Cholesterolosis is a common affection of the biliary system, characterized by the accumulation and deposition of cholesterol inside the gall bladder and in its mucosal membranes. Cholesterolosis usually occurs due to chemical imbalances at the level of the biliary system and the disorder is rarely associated with high serum cholesterol levels, diabetes mellitus or atherosclerosis. Cholesterolosis generally occurs on the premises of inappropriate activity of the gall bladder and changes in the composition of bile, facilitating the deposition of cholesterol inside the gall bladder and biliary ducts. In the absence of an appropriate treatment, cholesterolosis can lead to serious complications, including gall bladder cancer.
Although this type of gall bladder disorder can occur in both sexes, cholesterolosis commonly affects women. Also, cholesterolosis has the highest incidence in people with ages over 50. Most patients with cholesterolosis are asymptomatic, rarely experiencing symptoms such as diffuse abdominal pain or discomfort.

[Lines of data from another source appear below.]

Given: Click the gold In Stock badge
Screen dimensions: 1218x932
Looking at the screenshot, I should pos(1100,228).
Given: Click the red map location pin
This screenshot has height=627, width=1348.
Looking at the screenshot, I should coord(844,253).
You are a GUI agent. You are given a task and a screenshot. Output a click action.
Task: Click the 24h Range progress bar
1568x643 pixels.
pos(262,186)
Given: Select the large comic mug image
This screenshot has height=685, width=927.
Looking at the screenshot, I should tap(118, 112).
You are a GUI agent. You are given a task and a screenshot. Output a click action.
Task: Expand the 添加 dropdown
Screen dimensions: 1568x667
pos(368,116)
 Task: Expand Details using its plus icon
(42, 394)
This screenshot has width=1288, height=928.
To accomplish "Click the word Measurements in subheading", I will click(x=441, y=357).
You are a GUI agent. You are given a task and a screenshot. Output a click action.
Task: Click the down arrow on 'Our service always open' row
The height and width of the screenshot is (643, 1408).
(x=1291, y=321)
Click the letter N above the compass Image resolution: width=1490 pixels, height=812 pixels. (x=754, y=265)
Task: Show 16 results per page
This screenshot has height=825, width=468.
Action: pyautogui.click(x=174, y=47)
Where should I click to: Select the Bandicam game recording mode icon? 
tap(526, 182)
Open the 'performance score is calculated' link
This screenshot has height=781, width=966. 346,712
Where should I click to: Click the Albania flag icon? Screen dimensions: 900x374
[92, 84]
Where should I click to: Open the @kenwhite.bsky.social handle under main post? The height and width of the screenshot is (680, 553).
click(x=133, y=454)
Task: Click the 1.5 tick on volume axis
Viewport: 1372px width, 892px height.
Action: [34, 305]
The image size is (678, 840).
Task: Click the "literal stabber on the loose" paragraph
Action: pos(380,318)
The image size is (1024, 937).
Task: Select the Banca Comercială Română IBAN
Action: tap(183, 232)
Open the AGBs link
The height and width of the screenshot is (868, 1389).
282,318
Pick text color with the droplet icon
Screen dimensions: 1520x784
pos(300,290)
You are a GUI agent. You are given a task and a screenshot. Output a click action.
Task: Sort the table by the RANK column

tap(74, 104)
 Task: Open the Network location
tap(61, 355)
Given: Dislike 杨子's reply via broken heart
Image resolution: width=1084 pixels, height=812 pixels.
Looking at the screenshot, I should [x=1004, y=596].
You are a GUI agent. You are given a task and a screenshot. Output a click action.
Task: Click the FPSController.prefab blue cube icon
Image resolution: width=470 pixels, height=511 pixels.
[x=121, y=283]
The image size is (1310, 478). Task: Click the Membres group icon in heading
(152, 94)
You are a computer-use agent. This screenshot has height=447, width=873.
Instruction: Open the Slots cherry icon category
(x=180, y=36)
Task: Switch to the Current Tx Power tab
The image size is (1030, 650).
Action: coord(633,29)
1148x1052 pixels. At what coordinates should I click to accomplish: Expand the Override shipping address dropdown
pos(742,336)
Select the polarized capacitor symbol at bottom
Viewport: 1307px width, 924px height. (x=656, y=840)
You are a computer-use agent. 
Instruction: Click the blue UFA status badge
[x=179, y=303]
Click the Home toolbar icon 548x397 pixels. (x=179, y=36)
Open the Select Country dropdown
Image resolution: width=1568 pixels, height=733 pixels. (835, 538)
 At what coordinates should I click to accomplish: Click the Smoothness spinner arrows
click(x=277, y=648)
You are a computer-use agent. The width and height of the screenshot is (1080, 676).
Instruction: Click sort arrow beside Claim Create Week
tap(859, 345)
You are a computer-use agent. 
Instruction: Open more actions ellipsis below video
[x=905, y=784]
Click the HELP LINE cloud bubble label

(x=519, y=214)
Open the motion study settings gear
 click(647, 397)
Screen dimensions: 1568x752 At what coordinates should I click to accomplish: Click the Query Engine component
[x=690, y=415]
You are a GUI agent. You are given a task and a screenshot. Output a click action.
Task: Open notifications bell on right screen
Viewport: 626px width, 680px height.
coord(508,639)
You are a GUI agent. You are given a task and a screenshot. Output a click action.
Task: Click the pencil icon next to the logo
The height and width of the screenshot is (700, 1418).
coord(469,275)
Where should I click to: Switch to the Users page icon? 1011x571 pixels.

While the disorder is treatable in its early stages, advanced forms of cholesterolosis require surgical intervention. Medical reports indicate that cholesterolosis is responsible for more than 50 percent of cholecystectomies (surgical procedure that involves removal of the diseased gall bladder).
Cholesterolosis can affect the gall bladder locally or generally. General forms of cholesterolosis appear as inflammation of the gall bladder mucosa, corroborated with yellow staining of the gall bladder tissues and membranes (due to deposition of fat). Localized forms of cholesterolosis are characterized by the formation of small polyps, soft prominences that emerge from the gall bladder interior walls. The size of these polyps varies from 1 to 10 mm.
Cholesterolosis can be only be revealed by modern scanning techniques such as ultrasound imaging. Ultrasound tests can quickly unveil the presence of polyps and lipidic masses associated with cholesterolosis. Polyps appear as immobile prominences attached to gall bladder mucosal walls. The presence of these prominences rarely involves hardening or thickening of the gall bladder interior membranes. Patients who present smaller polyps usually receive medication treatments for overcoming the disorder. However, the presence of larger polyps often involves cholecystectomy. Patients confronted with such gall bladder problems may also receive biopsies before surgery. Although gall bladder polyps are usually benign, cholesterolosis can also lead to malignant activity at the level of the biliary system.
Similar to cholesterolosis, adenomyomatosis is a disorder that can also lead to malignant cellular activity at the level of the gall bladder. Unlike most forms of cholesterolosis, adenomyomatosis is characterized by thickening of the gall bladder mucosal walls. In order to distinguish between the two disorders, doctors commonly inspect the integrity and the general aspect of the gall bladder walls before deciding upon the final diagnosis. Speed is vital in diagnosing and treating gall bladder disorders such as cholesterolosis and adenomyomatosis, as both these affections can lead to malignancies. Prompt medical intervention can easily make the difference between complete recovery and partial recovery that exposes patients to a high risk of malignant disease.